Originally Posted by
Alf
I popped into the churchyard at Heptonstall today after I had registered for the fell race. There were chaffinches playing over the churchyard wall and a robin looking out at the rows of stones. It has always amazed me that her family had not put proper surround stones round her grave. Apart from a dirty weathered headstone its just flat rocks that other people have lined the outside of the grave with. It gets cleared up periodically by a person or persons unknown. There were only three pens there today compared with the last time I visited it when there were dozens. Snowdrops and a single daffodil had bloomed on the grave and quickly been flattened by a recent downpour. There were some dwarf daffodils in the centre of the grave which have withstood the weather better. The name on the headstone is SYLVIA PLATH HUGHES and the HUGHES part doesn't look like it has been defaced recently.
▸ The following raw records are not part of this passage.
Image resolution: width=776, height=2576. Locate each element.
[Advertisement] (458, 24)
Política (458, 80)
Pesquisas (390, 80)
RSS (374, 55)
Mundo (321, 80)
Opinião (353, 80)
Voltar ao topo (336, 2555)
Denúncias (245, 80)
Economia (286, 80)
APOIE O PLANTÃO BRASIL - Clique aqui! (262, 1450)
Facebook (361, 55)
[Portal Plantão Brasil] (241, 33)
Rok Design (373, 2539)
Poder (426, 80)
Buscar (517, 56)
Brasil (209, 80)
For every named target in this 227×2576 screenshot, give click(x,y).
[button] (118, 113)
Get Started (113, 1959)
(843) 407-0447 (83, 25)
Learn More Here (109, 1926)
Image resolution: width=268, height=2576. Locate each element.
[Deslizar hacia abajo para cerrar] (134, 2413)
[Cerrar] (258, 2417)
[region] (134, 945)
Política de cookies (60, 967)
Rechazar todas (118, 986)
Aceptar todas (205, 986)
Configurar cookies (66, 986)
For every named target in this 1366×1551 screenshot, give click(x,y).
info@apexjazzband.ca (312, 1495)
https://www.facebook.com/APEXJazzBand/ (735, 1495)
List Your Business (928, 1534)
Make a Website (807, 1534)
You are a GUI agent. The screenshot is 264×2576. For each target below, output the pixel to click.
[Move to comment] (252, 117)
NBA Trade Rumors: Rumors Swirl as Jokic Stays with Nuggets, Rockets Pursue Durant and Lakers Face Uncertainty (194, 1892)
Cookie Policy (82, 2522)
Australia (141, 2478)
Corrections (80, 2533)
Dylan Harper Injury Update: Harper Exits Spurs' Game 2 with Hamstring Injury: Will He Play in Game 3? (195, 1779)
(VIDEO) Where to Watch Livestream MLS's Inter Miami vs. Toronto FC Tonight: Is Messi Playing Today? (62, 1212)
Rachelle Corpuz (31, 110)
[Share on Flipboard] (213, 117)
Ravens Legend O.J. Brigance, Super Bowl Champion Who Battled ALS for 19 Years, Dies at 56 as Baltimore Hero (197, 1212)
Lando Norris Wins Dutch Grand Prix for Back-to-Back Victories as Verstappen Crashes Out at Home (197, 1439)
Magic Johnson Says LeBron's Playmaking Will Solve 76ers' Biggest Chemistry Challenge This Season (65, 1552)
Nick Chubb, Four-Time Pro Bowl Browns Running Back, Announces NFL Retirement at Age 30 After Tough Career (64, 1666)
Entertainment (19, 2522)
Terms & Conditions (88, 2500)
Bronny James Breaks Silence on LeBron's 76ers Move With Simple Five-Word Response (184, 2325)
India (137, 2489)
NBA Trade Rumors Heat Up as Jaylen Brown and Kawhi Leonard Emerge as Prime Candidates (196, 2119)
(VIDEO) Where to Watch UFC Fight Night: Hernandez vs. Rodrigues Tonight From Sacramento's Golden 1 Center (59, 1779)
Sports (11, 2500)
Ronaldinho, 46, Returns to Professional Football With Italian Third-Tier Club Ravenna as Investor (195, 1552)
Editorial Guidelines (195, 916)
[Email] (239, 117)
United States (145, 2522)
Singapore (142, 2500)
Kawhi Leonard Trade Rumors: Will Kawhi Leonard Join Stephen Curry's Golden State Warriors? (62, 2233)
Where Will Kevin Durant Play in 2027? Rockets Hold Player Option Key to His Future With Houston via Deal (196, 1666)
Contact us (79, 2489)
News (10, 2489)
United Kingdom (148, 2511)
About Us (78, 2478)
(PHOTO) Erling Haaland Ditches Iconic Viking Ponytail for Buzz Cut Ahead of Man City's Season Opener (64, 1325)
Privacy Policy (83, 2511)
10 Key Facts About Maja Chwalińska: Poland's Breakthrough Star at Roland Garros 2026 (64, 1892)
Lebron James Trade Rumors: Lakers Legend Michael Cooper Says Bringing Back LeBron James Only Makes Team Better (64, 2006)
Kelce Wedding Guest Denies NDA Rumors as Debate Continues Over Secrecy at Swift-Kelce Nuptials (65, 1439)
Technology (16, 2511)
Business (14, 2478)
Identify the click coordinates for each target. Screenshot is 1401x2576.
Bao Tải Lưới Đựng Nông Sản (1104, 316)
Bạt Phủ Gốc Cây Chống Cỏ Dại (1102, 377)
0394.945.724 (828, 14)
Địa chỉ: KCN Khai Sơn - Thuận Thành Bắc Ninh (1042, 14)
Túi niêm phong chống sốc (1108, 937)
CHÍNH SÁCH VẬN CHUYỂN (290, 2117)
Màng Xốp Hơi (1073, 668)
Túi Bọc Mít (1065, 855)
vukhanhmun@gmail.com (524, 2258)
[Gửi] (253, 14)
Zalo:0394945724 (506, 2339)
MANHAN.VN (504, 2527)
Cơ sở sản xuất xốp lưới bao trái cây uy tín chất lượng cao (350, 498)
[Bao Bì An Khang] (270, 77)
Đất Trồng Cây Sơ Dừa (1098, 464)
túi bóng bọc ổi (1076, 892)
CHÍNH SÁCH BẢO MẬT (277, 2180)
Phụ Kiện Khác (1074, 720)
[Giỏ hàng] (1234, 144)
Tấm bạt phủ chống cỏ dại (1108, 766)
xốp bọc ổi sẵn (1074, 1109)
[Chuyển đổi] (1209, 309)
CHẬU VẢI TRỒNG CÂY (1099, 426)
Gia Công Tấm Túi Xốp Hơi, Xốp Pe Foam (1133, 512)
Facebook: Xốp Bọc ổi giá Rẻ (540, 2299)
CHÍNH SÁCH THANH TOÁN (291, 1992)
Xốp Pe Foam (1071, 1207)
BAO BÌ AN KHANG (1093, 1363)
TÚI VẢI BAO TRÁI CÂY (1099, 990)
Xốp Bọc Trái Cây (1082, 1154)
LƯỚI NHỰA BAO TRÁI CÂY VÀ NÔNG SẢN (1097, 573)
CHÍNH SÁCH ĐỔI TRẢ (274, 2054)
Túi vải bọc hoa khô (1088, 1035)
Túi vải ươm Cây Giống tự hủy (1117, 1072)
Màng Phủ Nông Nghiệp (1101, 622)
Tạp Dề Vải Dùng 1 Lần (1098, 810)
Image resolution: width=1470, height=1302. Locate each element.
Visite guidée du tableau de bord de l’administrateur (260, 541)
From 'The Birthday Letters' collection.
THE BLUE FLANNEL SUIT
I had let it all grow. I had supposed
It was all OK. Your life
Was a liner I voyaged in.
Costly education had fitted you out.
Financiers and committees and consultants
Effaced themselves in the gleam of your finish.
You trembled with the new life of those engines.
That first morning,
Before your first class at College, you sat there
Sipping coffee. Now I know, as I did not,
What eyes waited at the back of the class
To check your first professional performance
Against their expectations. What assessors
Waited to see you justify the cost
And redeem their gamble. What a furnace
Of eyes waited to prove your metal. I watched
The strange dummy stiffness, the misery,
Of your blue flannel suit, its straitjacket, ugly
Half-approximation to your idea
Of the properties you hoped to ease into,
And your horror in it. And the tanned
Almost green undertinge of your face
Shrunk to its wick, your scar lumpish, your plaited
Head pathetically tiny.
You waited,
Knowing yourself helpless in the tweezers
Of the life that judges you, and I saw
The flayed nerve, the unhealable face-wound
Which was all you had for courage.
I saw that what you gripped, as you sipped,
Were terrors that killed you once already.
Now I see, I saw, sitting, the lonely
Girl who was going to die.
That blue suit,
A mad, execution uniform,
Survived your sentence. But then I sat, stilled,
Unable to fathom what stilled you
As I looked at you, as I am stilled
Permanently now, permanently
Bending so briefly at your open coffin.